September 20th, 2018

When I was around 12 years old, we went for one of our regular family trips into the Derbyshire countryside. After lunch, I went off for a bike ride. I thought that I had communicated this to my parents, but they thought I had meant that I was going to ride my bike through the woods for 5-10 minutes, whereas I meant that I was going for an hour or two of riding.

When I got back, my family were worried sick about where I had got to. Later, I found out that my grandmother had at some point during my absence uttered the immortal line: “If he’s gone and cycled off a cliff, I’ll bloody well kill him!”.

Memory (2)

September 18th, 2018

At York university in the 1990’s, there was a lane called “Retreat Lane” which was the start of the main route from campus into town. It was somewhat sketchy, and we were warned not to use it at night; it is good to see that it has had proper lighting installed a while ago. There were three prominent pieces of graffiti on the walls and gates:

  • The words “WATFROD F.C. RULES OK” (yes, that spelling) in huge letters.
  • The words “Ah good the sea!” in chalk. That seems to have been there for years, it was still there a few years ago, people must re-chalk it from time-to-time (I would, I suppose, if I noticed it was fading).
  • The words “Meat is Murder” written at the top of a gate to a field that sometimes had cows in it. Later joined by various other (rather less sincerely meant) slogans, such as “Veg is Vomit” and “Fish is Foul”.

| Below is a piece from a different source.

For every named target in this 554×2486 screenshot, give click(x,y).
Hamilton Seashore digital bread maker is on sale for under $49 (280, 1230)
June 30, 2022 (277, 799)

Computational Thinking (1)

September 18th, 2018

The idea of computational thinking has been used to denote set of skills that should be promoted as part of a broad education. The term originates with work by Jeanette Wing (e.g. this CACM article) over a decade ago. Computational thinking has developed to mean two, slightly different things. Firstly, the use of ideas coming out of computing for a wide variety of tasks, not always concerned with implementing solutions on computers. Systematic descriptions of processes, clear descriptions of data, ideas of data types, etc. are seen as valuable mental concepts for everyone to learn and apply. As a pithy but perhaps rather tone-deaf saying has it: “coding is the new Latin”.

A second, related, meaning is the kinds of thinking required to convert a complex real-world problem into something that can be solved on a computer. This requires a good knowledge of coding and the capabilities of computer systems, but is isn’t exactly the coding process as such: it is the process required to get to the point where the task is obvious to an experienced coder. These are the kind of tasks that are found in the Bebras problem sets, for example. We have found these very effective in checking whether people have the skills in abstraction and systematisation that are needed before attempting to learn to code; they test the kinds of things that are needed in computational thinking without requiring actual computing knowledge.

A thought that occurred to me today is that these problems provide a really good challenge for artificial intelligence. Despite being described as “computational thinking” problems, they are actually problems that test the kind of things that computers cannot do—the interstitial material between the messy real world and the structured problems that can be tackled by computer. This makes them exactly the sort of things that AI ought to be working towards and where we could gain lots of insight about intelligence. One promising approach is the “mind’s eye” visual manipulation described by Maithilee Kunda in this paper about visual mental imagery and AI.

Lift and What?!

September 12th, 2018

Your current SQL Servers can lift and shit without seeing any change,

Scared (1)

September 11th, 2018

As we approach the beginning of term, and a new cohort of students joining our universities, it is worth remembering that a decent number of our new students are arriving frightened of us, or assuming that we will look down on them. I think that the comment here, from a student admissions forum, is not untypical:
You never feel like you're inferior to the seminar leaders (despite their PhDs!) and nearly all of them are genuinely nice people.
It is important, in our first few interactions with them, to make it clear that this isn’t the case.


August 28th, 2018

What happens if you wrap an Engagement Chicken inside a Hand-knitted Sweater?